Information about MS helps out families
Monday, April 16,
By Stephanie Eddy
The Idaho Statesman
Joyce Knox was 43 in the early 1980s when she noticed an unusual tingling sensation in her legs after returning from a short, afternoon walk. A few months later, she experienced temporary blindness in one eye, then in the other.
She was later diagnosed with multiple sclerosis.
Joyce made a point of explaining to both her daughters everything she knew about her disease and tried to answer any questions they had.
Her daughter, Hallie Knox, was 11 at the time.
"Initially, I didn't have any comprehension of what it was, I'd never heard of it before," Hallie said. "It was kind of scary. All of the sudden you have your mortality brought straight to you. She's (mom) always been very upfront with anything involving the disease. She's usually had most of my questions answered before I had an opportunity to take them up."
For family members and friends who know someone with a serious illness, it is not always comfortable to ask about a condition they don't understand.

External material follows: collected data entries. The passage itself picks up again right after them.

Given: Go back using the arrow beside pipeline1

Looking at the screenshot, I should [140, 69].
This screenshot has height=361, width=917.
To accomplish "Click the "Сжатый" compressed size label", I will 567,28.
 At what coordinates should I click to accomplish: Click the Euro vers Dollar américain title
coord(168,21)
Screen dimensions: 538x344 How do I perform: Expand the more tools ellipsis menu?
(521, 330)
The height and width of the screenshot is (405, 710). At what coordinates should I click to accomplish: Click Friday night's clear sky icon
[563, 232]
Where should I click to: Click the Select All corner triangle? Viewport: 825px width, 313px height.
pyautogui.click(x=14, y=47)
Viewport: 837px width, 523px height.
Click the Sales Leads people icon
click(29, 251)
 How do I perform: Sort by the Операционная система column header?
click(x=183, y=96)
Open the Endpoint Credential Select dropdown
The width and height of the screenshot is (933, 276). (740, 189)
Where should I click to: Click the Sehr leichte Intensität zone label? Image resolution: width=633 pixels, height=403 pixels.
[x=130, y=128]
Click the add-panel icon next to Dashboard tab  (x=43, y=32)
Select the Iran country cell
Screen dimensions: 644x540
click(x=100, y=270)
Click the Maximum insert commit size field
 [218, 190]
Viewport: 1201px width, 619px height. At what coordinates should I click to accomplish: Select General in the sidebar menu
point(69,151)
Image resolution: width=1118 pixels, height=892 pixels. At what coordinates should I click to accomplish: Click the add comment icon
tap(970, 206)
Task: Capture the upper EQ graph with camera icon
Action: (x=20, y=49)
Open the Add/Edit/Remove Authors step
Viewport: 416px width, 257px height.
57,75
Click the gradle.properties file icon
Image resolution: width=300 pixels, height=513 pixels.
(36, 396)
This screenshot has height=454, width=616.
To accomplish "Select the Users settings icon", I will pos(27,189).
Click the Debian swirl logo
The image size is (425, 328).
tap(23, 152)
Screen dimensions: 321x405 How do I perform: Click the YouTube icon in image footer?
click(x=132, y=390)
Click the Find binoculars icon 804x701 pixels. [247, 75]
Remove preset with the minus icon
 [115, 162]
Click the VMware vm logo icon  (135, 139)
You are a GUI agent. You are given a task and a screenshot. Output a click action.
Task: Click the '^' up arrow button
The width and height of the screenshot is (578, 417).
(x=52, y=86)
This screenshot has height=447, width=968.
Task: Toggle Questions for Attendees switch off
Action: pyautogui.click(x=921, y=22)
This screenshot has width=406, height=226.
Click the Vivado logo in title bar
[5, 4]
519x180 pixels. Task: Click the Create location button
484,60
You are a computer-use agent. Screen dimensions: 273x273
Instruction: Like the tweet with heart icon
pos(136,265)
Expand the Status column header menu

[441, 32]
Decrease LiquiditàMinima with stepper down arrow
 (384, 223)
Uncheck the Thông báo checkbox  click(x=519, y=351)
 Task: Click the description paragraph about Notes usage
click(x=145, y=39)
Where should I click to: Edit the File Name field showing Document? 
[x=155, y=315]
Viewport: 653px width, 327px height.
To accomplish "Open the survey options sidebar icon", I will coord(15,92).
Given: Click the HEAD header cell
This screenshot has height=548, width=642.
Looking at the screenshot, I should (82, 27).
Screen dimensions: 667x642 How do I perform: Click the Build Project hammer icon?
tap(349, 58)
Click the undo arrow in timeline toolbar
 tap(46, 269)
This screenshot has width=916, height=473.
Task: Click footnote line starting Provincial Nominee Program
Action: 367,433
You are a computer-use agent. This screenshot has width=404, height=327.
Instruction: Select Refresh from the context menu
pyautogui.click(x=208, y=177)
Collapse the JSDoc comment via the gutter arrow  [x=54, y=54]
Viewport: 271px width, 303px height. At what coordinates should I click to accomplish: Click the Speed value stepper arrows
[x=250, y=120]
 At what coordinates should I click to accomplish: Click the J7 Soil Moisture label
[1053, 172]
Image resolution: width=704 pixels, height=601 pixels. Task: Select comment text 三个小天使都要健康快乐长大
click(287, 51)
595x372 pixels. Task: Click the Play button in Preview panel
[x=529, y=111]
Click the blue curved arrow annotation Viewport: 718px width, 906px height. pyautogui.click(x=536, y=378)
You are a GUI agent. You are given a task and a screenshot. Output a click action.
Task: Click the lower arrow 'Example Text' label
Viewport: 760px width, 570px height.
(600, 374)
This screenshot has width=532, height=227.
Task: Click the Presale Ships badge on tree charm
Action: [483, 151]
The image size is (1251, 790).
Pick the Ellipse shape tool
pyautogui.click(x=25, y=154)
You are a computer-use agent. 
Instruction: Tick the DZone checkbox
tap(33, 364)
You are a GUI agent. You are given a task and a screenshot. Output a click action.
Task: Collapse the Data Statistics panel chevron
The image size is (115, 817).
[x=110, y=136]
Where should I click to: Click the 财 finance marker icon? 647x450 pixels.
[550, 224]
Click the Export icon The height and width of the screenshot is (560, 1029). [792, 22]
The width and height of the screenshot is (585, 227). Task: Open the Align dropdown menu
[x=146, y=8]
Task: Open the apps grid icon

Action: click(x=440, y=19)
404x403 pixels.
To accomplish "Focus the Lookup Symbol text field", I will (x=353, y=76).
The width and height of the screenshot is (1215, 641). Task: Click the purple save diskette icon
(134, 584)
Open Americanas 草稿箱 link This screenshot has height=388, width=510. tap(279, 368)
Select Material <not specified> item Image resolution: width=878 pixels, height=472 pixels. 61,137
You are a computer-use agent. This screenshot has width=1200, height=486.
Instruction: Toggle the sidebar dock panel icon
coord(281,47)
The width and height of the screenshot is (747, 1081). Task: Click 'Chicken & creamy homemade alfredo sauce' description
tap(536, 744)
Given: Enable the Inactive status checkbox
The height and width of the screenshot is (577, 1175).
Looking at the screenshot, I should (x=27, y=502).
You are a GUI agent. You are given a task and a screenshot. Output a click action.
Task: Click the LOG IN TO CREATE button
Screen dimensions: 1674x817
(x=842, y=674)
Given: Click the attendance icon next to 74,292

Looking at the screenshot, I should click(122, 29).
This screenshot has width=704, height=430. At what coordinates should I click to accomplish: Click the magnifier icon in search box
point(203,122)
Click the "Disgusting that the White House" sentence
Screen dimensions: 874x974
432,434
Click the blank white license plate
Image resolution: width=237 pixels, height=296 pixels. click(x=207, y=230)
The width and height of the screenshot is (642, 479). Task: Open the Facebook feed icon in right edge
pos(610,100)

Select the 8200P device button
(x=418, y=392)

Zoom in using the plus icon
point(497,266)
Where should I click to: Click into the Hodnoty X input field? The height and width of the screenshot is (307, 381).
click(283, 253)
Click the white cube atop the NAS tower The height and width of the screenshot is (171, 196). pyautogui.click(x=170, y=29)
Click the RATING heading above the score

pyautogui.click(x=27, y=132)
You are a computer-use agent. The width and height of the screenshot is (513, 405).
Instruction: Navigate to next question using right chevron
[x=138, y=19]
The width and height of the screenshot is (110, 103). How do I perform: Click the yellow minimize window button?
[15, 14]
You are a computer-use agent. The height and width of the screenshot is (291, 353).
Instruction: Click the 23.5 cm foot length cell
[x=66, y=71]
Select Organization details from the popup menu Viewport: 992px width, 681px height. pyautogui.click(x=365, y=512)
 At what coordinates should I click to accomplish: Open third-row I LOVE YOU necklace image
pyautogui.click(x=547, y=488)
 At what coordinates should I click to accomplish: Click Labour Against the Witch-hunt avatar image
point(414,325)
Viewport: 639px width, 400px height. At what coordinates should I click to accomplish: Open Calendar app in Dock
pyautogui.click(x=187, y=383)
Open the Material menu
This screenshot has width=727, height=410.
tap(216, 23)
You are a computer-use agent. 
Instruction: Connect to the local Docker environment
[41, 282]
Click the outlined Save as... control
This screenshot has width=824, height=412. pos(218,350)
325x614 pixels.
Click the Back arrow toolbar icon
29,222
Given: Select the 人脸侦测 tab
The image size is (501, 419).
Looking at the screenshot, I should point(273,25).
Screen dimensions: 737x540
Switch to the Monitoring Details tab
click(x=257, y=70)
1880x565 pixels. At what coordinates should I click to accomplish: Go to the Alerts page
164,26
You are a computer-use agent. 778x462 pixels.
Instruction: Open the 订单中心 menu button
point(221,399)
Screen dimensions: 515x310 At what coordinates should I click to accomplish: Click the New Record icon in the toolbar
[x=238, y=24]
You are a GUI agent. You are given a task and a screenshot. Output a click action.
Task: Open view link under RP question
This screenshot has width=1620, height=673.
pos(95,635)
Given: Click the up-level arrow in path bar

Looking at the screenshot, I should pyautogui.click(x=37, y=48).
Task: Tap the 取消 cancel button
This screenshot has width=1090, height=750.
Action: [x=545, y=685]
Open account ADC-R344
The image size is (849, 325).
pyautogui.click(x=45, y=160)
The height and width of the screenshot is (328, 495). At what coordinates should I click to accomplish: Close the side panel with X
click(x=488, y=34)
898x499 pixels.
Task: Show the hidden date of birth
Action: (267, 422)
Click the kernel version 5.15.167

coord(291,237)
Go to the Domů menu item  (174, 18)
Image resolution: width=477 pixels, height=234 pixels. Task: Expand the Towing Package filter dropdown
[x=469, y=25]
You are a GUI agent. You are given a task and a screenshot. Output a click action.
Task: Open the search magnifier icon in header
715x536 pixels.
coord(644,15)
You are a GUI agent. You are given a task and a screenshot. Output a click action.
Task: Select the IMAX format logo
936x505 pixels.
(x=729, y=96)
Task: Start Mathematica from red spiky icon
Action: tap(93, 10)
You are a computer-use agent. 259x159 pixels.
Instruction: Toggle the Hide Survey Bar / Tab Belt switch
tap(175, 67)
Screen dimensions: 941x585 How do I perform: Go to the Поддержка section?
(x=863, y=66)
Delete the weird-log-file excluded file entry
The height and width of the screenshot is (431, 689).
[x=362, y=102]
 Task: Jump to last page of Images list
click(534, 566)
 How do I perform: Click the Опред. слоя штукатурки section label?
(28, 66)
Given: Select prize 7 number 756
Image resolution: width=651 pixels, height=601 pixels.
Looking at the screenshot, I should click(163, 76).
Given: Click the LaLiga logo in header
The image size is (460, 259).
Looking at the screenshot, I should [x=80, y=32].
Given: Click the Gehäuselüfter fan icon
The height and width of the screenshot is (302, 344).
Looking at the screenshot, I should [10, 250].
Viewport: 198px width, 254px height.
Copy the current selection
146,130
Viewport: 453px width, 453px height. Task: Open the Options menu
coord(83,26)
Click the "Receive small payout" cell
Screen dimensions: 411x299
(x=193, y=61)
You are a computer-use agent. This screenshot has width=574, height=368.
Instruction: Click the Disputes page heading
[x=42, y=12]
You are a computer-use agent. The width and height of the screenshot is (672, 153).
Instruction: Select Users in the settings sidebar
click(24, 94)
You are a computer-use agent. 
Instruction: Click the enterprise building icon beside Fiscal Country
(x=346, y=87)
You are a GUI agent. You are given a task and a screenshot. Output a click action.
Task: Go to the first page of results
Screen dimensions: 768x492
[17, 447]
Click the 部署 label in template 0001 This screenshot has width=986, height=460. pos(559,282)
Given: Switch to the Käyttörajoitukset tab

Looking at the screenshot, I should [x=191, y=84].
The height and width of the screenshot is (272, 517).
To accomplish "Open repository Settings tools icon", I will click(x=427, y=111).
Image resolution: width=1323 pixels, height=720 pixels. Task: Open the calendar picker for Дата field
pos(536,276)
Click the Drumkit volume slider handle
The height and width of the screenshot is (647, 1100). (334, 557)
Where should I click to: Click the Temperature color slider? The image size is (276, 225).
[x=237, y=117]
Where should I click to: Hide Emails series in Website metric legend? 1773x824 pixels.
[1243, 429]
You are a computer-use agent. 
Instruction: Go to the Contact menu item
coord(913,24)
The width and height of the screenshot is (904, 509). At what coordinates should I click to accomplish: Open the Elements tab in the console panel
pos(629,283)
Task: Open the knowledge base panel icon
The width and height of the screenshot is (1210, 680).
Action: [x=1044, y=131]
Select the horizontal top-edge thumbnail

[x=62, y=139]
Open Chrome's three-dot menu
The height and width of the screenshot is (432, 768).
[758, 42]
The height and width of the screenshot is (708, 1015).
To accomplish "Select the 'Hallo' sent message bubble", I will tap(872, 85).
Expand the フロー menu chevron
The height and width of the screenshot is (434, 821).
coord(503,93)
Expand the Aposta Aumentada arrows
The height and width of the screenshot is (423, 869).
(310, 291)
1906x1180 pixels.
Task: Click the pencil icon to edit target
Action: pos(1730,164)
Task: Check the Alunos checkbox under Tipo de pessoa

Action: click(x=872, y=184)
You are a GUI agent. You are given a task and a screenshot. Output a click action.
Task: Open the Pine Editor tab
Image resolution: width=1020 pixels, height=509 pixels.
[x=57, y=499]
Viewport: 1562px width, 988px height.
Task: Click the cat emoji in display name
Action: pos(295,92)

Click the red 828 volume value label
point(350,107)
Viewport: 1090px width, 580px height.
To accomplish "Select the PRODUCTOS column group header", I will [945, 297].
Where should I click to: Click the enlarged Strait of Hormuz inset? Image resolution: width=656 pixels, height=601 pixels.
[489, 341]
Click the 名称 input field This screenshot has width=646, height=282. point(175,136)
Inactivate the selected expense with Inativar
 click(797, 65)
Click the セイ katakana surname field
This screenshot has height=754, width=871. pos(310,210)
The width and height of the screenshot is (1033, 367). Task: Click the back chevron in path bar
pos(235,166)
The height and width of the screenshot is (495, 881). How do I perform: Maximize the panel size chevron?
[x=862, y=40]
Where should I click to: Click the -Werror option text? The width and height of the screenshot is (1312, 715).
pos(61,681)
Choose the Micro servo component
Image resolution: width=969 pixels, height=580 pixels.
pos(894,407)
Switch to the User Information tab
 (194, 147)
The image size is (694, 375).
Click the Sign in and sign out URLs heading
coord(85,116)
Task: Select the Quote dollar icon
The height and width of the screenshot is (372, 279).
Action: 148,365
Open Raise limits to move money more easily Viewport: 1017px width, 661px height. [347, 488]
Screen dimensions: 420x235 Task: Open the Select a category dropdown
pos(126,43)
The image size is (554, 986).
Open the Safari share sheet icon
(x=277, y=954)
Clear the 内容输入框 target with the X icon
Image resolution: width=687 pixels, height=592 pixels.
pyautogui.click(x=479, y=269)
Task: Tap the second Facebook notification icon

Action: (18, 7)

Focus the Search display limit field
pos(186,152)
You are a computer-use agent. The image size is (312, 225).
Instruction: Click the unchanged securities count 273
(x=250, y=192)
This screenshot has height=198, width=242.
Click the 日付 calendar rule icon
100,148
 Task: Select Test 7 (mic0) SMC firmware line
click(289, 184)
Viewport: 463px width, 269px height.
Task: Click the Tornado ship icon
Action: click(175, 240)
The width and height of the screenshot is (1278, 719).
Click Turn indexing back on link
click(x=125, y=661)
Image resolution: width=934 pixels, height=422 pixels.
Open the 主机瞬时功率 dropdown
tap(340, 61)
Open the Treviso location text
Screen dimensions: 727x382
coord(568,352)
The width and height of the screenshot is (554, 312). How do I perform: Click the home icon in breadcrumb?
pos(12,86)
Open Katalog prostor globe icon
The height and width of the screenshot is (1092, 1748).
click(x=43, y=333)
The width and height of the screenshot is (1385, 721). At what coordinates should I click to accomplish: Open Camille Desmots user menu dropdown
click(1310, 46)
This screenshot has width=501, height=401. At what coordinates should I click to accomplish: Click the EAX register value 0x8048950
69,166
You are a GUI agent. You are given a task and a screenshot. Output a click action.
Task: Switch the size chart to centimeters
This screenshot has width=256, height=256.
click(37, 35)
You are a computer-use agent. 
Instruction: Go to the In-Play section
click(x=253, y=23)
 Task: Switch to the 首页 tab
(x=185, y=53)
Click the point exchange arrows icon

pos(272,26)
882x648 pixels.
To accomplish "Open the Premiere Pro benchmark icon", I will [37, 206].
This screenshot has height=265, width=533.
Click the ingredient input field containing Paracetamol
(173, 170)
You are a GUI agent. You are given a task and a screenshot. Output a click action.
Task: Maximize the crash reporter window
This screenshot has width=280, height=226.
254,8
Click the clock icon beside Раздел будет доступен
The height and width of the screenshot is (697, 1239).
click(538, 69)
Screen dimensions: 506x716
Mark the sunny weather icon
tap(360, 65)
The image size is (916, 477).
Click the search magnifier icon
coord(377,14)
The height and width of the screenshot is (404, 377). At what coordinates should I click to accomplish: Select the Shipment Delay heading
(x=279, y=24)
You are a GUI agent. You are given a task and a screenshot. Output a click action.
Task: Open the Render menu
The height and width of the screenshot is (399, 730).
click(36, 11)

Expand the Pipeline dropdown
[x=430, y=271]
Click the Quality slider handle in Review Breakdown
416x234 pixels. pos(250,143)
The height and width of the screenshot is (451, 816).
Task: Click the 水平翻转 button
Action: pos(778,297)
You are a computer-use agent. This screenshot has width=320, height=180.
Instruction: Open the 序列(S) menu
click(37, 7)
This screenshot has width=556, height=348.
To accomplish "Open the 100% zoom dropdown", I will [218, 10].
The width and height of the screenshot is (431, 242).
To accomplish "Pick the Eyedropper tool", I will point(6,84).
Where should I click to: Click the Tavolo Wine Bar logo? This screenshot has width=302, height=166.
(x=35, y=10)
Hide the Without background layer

This week the National Multiple Sclerosis Society Idaho Division will hold a workshop, "Since You Asked," designed specifically for families who have a loved one diagnosed with multiple sclerosis. The workshop is aimed at children 6 to 18 years old. Children can direct questions to a panel of professionals who treat MS, individuals who have MS and family members of someone with MS.
Joyce and Hallie are among those who have volunteered to sit on the panel.
"Anything like this is always educational for people, and if nothing else, I might even learn something new from it as well. I may have questions asked of me that I have not yet considered," Hallie said.
"It's only been in the last few years that I've heard other people say anything about MS. When I was in junior high and high school, I didn't hear or read about it. There is a better awareness now than there was earlier."
To encourage children to ask questions, they will role-play as reporters, coached by Idaho Statesman reporter Liz Wyatt. They also are given details of a contest to submit an article or drawing, "What MS Means to My Family," for the Idaho division's quarterly newsletter.
Multiple sclerosis is a chronic disease that attacks the central nervous system causing a variety of symptoms including numbness, blurred vision, muscle weakness, poor balance and muscle tightness or spasticity. The progress, symptoms and severity of the disease in any one person is unpredictable. A definitive diagnosis can take several months or even years. It is not a fatal disease.
Joyce is now 61. She considers herself fortunate that her MS did not really affect her for the first 10 years after the diagnosis.
Three years ago, she joined a special Aquatic Exercise Program at the West Family YMCA. The instructors are specially trained to work with people who have MS. Students of all ability levels participate in the classes, which include exercises for maintaining muscle tone, strength, balance and flexibility using water resistance and flotation devices.
"Generally, the people in the class have a good attitude. It helps me with my balance, which is a problem, and if I take a fall, I seem to recover better and am less likely to have pulled muscles or a major injury," Joyce said.
"We have discussions about everything including the latest restaurant in town. It's an upbeat experience socially and mentally."